**What to work on:**
When you find the line with "978x595 pixels. Task: Go" among the records below, reproduce it and each line after it exactly, ending with the line with "Given: Click 修改密码 in the sidebar".

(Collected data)
+++

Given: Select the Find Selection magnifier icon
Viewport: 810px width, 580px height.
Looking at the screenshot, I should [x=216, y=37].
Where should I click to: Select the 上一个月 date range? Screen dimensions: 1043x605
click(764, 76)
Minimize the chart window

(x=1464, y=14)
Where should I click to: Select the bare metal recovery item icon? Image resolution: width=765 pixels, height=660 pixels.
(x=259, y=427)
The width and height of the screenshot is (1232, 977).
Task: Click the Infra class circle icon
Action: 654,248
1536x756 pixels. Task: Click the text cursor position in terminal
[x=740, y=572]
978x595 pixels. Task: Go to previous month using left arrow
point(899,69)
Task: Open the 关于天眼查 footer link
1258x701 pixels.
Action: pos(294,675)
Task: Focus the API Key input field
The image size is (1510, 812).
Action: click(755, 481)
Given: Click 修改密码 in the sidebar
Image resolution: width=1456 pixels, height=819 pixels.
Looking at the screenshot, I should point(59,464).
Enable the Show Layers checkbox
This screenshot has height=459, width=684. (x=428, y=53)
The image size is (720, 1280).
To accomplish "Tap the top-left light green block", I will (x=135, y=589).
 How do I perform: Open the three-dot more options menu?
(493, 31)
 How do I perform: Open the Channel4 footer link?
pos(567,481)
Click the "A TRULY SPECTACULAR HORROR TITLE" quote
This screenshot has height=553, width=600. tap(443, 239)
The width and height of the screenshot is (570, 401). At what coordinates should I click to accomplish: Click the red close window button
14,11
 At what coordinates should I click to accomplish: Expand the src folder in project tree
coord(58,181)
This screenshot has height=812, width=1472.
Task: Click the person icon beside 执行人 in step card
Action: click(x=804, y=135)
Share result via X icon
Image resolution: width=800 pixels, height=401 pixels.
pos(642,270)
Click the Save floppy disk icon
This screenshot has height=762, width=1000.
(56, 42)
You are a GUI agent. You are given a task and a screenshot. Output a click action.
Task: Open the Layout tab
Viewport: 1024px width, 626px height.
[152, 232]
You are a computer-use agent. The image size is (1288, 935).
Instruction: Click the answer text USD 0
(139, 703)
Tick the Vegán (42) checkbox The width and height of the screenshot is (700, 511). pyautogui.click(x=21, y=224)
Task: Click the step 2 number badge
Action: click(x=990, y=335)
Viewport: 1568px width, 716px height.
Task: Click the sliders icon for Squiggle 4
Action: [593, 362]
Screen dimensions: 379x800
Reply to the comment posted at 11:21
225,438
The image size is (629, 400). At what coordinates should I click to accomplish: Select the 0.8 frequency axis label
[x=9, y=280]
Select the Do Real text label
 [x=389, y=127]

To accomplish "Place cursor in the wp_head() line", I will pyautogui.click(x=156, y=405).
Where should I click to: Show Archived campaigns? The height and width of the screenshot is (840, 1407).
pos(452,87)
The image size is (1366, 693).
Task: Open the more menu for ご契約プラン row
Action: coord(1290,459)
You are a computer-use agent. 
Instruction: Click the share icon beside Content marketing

+++

**Exercise answer:**
978x595 pixels. Task: Go to previous month using left arrow
point(899,69)
Task: Open the 关于天眼查 footer link
1258x701 pixels.
Action: pos(294,675)
Task: Focus the API Key input field
The image size is (1510, 812).
Action: click(755, 481)
Given: Click 修改密码 in the sidebar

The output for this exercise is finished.